ACTIVITY
Provide only the number of lines below that contain the word "computer".

THE DATA
☆ ☆ ☆ ☆

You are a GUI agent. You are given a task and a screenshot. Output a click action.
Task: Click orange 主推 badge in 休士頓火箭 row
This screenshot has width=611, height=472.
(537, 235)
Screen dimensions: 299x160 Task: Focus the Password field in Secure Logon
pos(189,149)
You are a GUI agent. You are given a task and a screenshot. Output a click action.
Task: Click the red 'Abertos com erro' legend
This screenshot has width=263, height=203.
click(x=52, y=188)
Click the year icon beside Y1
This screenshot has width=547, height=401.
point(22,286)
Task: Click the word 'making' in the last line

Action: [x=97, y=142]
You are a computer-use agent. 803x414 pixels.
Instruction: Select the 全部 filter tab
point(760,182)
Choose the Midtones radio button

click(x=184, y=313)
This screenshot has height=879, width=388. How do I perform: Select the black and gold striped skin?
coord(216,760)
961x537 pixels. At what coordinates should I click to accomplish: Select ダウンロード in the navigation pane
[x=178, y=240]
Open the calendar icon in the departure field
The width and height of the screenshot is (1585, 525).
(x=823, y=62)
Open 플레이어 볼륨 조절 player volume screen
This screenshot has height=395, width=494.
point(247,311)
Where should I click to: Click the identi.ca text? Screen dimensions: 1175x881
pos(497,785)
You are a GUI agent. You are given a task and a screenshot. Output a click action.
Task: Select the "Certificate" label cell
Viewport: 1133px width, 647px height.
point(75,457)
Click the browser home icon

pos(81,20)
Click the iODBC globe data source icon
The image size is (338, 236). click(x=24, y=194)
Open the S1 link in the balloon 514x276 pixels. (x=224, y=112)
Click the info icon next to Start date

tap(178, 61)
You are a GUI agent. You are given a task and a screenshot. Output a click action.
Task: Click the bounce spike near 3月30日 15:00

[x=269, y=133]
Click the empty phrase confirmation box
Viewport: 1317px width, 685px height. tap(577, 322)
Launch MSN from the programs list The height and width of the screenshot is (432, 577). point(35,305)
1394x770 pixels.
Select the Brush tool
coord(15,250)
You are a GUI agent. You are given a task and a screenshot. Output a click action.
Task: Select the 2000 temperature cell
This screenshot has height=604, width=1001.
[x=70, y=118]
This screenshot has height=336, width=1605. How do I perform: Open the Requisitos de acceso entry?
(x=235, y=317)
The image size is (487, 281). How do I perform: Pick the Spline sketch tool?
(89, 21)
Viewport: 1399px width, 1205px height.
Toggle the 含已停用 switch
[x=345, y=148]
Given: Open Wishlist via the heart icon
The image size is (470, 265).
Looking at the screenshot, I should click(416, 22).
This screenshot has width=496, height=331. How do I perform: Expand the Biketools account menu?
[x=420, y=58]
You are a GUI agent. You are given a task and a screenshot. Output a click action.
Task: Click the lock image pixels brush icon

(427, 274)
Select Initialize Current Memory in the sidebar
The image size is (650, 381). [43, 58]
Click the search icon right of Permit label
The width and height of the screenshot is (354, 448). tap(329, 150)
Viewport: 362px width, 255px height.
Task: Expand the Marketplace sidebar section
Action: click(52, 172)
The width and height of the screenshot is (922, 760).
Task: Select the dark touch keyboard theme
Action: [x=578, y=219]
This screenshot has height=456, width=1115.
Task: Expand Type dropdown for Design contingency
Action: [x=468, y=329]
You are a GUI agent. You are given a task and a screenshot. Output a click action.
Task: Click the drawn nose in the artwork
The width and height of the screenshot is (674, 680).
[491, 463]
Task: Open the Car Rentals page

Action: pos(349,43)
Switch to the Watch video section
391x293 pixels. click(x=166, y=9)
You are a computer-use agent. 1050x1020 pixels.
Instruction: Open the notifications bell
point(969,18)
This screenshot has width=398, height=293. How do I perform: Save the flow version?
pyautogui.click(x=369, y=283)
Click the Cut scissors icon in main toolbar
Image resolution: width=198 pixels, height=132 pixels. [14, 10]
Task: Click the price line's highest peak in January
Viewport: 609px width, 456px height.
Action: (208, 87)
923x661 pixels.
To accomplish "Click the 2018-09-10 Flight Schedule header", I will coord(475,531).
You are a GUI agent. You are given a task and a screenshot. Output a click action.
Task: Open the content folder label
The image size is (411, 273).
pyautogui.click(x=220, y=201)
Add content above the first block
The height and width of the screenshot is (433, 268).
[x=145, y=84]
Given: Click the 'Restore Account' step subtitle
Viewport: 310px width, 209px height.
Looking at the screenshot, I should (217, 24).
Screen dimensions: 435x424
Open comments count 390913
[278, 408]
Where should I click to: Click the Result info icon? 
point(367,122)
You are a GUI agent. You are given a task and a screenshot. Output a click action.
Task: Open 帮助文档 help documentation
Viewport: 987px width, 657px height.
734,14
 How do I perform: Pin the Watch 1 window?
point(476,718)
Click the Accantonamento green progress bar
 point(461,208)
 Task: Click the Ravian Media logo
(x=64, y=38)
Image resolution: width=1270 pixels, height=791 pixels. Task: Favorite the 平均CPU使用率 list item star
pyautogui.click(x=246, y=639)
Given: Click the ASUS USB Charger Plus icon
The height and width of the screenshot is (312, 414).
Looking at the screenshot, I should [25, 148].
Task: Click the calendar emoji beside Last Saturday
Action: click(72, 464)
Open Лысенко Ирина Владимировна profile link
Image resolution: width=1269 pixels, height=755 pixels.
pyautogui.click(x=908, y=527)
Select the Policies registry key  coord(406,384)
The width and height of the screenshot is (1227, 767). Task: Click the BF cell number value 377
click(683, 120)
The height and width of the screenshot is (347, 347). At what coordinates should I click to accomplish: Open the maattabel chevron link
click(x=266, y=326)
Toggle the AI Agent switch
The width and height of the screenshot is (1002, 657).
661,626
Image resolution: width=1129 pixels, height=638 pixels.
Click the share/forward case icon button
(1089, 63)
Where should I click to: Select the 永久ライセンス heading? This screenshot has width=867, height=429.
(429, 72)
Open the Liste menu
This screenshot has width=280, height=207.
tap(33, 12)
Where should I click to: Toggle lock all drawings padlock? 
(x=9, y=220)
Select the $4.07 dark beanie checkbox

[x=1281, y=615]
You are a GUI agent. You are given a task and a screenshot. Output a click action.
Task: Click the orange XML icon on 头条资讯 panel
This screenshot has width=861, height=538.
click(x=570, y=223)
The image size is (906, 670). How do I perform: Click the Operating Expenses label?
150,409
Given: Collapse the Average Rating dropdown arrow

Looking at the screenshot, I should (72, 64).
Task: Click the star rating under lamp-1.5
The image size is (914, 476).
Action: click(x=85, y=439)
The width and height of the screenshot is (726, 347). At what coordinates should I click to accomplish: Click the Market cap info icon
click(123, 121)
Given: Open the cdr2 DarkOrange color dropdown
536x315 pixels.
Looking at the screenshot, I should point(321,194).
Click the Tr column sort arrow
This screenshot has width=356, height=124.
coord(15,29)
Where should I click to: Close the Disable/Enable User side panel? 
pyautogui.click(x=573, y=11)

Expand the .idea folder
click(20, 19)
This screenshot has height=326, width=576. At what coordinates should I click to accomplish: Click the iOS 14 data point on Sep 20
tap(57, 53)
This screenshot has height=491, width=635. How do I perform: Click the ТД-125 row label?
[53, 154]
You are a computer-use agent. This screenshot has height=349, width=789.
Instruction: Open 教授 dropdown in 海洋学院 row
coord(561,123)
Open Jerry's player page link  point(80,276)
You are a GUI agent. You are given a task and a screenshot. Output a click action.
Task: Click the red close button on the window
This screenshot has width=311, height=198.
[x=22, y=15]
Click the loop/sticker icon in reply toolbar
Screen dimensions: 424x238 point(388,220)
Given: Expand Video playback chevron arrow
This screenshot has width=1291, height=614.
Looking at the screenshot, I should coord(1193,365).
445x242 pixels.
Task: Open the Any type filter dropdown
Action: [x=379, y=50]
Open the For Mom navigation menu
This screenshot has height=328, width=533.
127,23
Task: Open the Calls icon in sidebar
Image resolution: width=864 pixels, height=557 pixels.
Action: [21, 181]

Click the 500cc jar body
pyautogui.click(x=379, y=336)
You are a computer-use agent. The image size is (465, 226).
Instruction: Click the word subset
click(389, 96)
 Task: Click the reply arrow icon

☆ ☆ ☆ ☆

EXPECTED ANSWER
4